Provided records:
—————
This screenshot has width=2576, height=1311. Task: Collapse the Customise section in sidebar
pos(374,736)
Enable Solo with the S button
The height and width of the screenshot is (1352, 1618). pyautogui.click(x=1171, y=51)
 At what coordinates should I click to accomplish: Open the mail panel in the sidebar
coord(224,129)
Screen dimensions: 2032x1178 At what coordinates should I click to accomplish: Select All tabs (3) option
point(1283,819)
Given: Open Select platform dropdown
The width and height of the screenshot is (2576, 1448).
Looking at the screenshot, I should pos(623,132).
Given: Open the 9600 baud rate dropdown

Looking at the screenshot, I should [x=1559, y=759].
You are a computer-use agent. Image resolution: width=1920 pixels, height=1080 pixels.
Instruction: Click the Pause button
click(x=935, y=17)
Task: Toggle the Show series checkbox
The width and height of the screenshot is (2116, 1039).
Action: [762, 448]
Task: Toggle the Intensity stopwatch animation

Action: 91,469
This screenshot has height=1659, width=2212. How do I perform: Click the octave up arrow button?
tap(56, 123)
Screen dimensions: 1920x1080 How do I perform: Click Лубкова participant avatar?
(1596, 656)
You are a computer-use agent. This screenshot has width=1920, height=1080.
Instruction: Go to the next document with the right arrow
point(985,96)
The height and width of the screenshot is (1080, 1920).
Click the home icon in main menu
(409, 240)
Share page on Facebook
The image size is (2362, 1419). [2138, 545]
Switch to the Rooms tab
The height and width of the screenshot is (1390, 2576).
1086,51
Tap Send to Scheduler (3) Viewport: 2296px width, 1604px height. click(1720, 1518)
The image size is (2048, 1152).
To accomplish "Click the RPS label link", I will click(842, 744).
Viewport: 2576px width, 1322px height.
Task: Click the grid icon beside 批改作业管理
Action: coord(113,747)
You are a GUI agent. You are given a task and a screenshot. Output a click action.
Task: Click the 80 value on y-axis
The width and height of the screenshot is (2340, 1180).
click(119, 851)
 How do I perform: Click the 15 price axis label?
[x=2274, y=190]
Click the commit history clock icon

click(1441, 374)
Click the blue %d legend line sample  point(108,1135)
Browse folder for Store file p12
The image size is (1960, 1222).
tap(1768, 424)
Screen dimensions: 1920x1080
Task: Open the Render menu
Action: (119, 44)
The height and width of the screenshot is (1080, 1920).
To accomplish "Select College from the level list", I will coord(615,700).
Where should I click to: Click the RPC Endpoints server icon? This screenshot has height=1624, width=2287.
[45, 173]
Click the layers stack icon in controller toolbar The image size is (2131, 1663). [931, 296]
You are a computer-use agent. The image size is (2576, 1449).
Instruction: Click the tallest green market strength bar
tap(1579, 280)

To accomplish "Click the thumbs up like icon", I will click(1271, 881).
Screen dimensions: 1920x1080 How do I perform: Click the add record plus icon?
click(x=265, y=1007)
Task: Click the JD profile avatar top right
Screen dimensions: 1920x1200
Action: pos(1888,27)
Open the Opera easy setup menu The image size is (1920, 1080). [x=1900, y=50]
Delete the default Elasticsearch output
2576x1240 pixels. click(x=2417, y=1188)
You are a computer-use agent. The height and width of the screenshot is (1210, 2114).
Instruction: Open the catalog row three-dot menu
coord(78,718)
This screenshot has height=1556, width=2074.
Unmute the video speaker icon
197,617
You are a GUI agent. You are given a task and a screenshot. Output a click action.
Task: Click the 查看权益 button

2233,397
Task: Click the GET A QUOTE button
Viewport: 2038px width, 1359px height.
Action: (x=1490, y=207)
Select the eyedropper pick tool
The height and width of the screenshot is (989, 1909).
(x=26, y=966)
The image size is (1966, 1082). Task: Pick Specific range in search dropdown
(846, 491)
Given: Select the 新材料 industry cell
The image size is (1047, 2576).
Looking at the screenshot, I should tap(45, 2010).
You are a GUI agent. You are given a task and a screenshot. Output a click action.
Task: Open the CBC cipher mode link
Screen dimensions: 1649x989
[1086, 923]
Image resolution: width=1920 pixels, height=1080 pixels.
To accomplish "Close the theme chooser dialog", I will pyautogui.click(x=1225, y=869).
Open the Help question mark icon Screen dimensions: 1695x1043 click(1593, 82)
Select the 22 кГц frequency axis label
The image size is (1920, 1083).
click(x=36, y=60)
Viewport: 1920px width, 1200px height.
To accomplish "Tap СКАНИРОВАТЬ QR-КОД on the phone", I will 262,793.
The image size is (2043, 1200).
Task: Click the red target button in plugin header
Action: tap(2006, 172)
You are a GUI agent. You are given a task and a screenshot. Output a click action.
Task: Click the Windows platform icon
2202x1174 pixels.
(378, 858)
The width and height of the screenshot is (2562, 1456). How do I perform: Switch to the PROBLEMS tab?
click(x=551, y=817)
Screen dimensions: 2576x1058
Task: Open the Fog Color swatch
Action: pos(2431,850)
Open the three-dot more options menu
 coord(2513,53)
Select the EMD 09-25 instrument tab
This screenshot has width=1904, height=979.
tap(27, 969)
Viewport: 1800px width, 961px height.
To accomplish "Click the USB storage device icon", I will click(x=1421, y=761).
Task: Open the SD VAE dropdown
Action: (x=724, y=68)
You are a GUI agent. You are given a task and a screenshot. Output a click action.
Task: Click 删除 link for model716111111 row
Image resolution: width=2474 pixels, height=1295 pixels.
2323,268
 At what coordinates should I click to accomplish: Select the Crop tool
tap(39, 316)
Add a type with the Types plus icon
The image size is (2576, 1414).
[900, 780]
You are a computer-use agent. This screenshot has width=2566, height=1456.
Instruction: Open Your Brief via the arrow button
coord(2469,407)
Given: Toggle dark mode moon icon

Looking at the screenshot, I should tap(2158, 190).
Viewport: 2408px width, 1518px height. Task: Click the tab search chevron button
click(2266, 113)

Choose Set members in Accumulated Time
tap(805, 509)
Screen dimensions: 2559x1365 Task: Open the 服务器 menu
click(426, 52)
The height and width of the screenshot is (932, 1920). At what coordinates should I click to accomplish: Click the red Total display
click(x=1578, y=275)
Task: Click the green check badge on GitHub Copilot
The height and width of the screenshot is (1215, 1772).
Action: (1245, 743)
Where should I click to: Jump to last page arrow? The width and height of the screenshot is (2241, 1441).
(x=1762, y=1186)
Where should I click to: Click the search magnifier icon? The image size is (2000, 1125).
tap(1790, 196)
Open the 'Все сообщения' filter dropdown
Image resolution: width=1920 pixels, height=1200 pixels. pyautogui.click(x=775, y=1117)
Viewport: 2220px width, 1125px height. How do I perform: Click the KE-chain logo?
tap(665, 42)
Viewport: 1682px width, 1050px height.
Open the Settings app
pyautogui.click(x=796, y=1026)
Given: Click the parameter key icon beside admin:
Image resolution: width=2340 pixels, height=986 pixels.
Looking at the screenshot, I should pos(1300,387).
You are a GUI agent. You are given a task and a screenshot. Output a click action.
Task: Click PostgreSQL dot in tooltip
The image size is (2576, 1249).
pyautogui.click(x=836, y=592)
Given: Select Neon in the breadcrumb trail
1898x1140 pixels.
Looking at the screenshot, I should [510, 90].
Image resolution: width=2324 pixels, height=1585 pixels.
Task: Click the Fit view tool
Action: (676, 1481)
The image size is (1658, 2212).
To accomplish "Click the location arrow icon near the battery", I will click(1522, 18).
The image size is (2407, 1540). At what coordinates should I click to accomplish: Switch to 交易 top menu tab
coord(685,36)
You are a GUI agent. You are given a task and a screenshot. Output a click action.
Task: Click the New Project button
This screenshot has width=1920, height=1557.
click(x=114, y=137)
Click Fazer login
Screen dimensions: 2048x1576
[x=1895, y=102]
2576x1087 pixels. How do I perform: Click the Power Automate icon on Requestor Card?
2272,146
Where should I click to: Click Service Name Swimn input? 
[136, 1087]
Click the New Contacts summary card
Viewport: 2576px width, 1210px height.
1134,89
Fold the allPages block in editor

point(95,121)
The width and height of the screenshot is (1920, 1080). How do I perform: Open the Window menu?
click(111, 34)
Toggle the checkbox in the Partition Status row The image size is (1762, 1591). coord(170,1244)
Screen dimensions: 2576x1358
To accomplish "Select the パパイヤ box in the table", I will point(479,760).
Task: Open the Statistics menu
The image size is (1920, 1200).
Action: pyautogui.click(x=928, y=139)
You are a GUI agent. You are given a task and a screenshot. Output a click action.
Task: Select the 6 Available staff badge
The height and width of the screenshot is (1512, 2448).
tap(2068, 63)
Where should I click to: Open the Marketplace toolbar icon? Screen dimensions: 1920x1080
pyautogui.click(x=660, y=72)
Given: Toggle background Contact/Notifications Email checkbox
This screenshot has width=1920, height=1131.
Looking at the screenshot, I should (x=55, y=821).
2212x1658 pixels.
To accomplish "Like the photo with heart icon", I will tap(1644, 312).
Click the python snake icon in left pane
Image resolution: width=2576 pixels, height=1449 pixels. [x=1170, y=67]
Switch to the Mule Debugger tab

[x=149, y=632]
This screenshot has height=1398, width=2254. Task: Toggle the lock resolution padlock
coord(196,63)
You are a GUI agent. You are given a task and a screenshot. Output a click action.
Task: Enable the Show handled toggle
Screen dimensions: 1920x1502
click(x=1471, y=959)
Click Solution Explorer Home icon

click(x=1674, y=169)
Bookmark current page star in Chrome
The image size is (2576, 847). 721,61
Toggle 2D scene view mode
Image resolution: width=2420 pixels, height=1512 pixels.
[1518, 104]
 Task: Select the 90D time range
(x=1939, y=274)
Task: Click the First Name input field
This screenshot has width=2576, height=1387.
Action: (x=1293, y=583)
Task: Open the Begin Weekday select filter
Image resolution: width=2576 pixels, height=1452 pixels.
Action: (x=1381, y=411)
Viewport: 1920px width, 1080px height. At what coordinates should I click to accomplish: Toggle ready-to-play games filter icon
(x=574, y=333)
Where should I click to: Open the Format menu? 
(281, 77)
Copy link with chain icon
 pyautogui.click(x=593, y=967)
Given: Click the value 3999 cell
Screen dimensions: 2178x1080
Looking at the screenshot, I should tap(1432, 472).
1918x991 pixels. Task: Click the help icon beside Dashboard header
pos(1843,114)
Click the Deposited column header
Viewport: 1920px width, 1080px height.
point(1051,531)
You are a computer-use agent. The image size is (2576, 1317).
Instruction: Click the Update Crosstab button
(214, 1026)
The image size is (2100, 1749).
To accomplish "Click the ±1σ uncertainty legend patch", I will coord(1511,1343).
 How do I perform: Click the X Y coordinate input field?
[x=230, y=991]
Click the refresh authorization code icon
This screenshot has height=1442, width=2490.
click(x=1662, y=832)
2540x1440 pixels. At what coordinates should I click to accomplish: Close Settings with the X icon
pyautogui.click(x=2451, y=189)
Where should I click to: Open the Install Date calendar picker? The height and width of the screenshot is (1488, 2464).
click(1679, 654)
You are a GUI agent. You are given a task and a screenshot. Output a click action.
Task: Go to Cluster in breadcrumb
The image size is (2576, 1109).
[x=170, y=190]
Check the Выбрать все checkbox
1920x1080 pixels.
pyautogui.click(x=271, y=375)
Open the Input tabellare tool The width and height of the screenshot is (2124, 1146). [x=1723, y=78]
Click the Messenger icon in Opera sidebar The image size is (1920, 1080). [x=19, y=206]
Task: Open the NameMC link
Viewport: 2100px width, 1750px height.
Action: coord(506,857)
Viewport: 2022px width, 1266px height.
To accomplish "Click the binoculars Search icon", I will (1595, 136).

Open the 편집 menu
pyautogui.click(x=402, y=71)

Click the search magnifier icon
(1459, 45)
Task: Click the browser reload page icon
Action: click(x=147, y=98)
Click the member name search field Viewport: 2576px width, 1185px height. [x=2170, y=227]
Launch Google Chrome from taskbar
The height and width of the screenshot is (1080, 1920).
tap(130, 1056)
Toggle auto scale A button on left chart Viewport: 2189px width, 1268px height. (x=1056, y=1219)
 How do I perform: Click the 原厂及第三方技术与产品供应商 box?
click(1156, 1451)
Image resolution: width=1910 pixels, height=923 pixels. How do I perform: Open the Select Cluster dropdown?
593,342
—————
Directions: Write out again exactly the lines that run from the one holding "Viewport: 2022px width, 1266px height." through the last line of the data; omit all other lines.

Response box:
Viewport: 2022px width, 1266px height.
To accomplish "Click the binoculars Search icon", I will (1595, 136).

Open the 편집 menu
pyautogui.click(x=402, y=71)

Click the search magnifier icon
(1459, 45)
Task: Click the browser reload page icon
Action: click(x=147, y=98)
Click the member name search field Viewport: 2576px width, 1185px height. [x=2170, y=227]
Launch Google Chrome from taskbar
The height and width of the screenshot is (1080, 1920).
tap(130, 1056)
Toggle auto scale A button on left chart Viewport: 2189px width, 1268px height. (x=1056, y=1219)
 How do I perform: Click the 原厂及第三方技术与产品供应商 box?
click(1156, 1451)
Image resolution: width=1910 pixels, height=923 pixels. How do I perform: Open the Select Cluster dropdown?
593,342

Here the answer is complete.